SOURCE TEXT
--*--

IOCCC image by Matt Zucker

The International Obfuscated C Code Contest

1992/buzzard.2 - Best language tool

forth-like stack machine

Author:

To build:

    make all

There is an alternate version of this program. See Alternate code below for details.

To use:

First, you must make sure that first is made first (even though make all should make first first :-) ):

    make first

Second:

    # get help:
    echo help | cat third help.th - | ./first

    # try out a demo:
    cat third demo5.th | ./first

Third:

    cat third help.th - | ./first

NOTE: Wait until Ok is printed and the type:

    2 3 + . cr

Yes you should really type the 2 letters: cr.

Fourth:

    Sorry, this is third!

Try:

    ./try.sh

Alternate code:

This alternate version, buzzard.2.alt.c, does not contain a fix that the author notes in their remarks.

Alternate build:

    make alt

Alternate use:

Use buzzard.2.alt as you would buzzard.2 above.

Alternate try:

    ./try.alt.sh

Judges’ remarks:

Have fun!

Author’s remarks:

What it does

first implements a relatively primitive stack machine. How primitive? It supplies 13 visible primitives: 3 arithmetic, 1 comparison, 2 memory-access, 2 character I/O, 3 primitives for defining new words, 1 tokenizing, and 1 special stack operation. (There are also three internal operations for the stack machine: ‘push this integer’, ‘call this code’, and ‘compile a call to this code’.)

It is very difficult to accomplish anything with this set of primitives, but they do have an interesting property.

This–what this interesting property is, or in other words what first is good for–is the major obfuscation; there are also minor source obfuscations, as well as some design tricks that are effectively obfuscations. Details on the obfuscations are below, and the interesting property is discussed much further down.

How to run it

first expects you to first enter the names of the 13 primitives, separated by whitespace–it doesn’t care what you name them, but if all the names aren’t unique, you won’t be able to use some of them. After this you may type any sequence of valid first input. Valid first input is defined as any sequence of whitespace-delimited tokens which consist of primitives, new words you’ve defined, and integers (as parsed by "%d"). Invalid input behaves unpredictably, but gives no warning messages. A sample program, demo1.1st, is included, but it only works on ASCII systems.

Do not expect to be able to do anything interesting with first.

To do something interesting, you need to feed first the file third first. In unix, you can do

    cat third help.th - | ./first

to do this. Hopefully most operating systems will provide a way to do this. It may take some time for this to complete (I seem to remember it taking several minutes on an 8086 PC); THIRD will prompt you when it is finished. The file third has not been obfuscated, due to sheer kindness on the author’s part.

For more information on what you can do once you’ve piped third into first, type help and consult FORTH manuals for further reference. Six sample THIRD programs are included in the files demo1.th through demo6.th. See buzzard.2.README.html for more information.

Keep in mind that you are still running first, and are for the most part limited by first’s tokenizer (notably, unknown words will attempt to be parsed as integers.) It is possible to build a new parser that parses by hand, reading a single character at a time; however, such a parser cannot easily use the existing dictionary, and so would have to implement its own, thus requiring reimplementing all of first and third a second time–I did not care to tackle this project.

Compiling

first is reasonably portable. You may need to adjust the size of the buffers on smaller machines; m[] needs to be at least 2000 long, though.

--*--

DATASET EXTRACT
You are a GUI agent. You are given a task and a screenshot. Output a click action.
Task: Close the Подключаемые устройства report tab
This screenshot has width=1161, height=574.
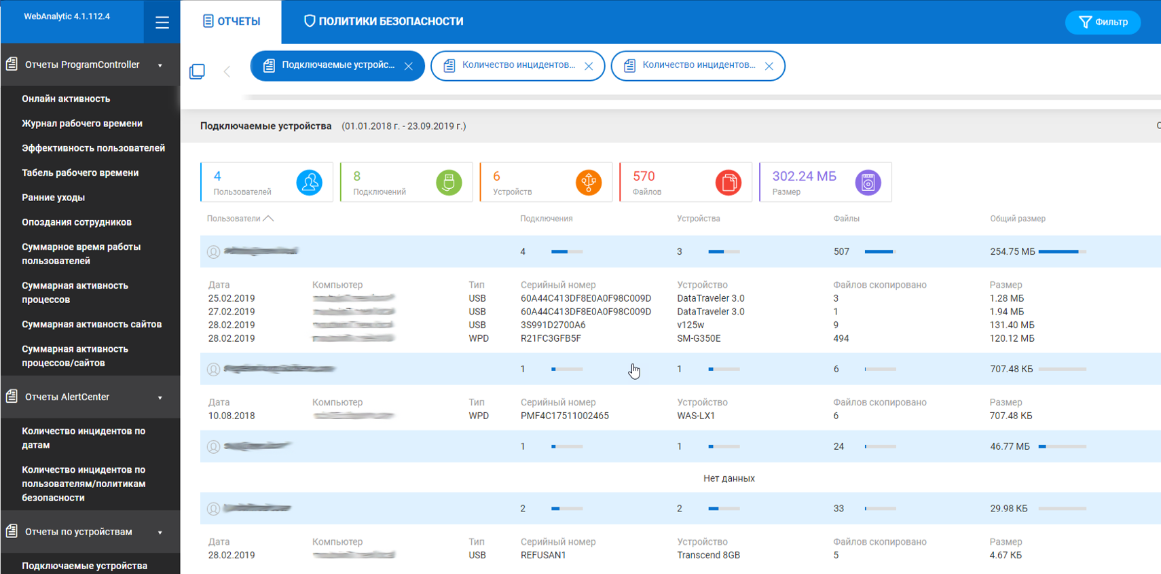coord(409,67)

--*--

REQUIREMENTS
1) In the IOCCC entry, how many visible primitives does first supply?
2) Restate as a bulleted list the paragraph of the IOCCC entry that begins "first expects you to first enter the names", keeping its main facts.
3) Reproduce the passage of the IOCCC entry starting with "first implements a" and going on through "much further down.".
The lines after the IOCCC entry come from a separate, unrelated source.

THE REPLIES
1) Thirteen.

2)
- Begin by entering names for the 13 primitives, separated by whitespace.
- Any names work, but names that aren't unique make some primitives unusable.
- After that, you can enter any valid first input.
- Valid input is whitespace-delimited tokens made of primitives, words you've defined, and integers parsed by "%d".
- Invalid input behaves unpredictably and produces no warnings.
- The included sample program demo1.1st works only on ASCII systems.

3)
first implements a relatively primitive stack machine. How primitive? It supplies 13 visible primitives: 3 arithmetic, 1 comparison, 2 memory-access, 2 character I/O, 3 primitives for defining new words, 1 tokenizing, and 1 special stack operation. (There are also three internal operations for the stack machine: ‘push this integer’, ‘call this code’, and ‘compile a call to this code’.)

It is very difficult to accomplish anything with this set of primitives, but they do have an interesting property.

This–what this interesting property is, or in other words what first is good for–is the major obfuscation; there are also minor source obfuscations, as well as some design tricks that are effectively obfuscations. Details on the obfuscations are below, and the interesting property is discussed much further down.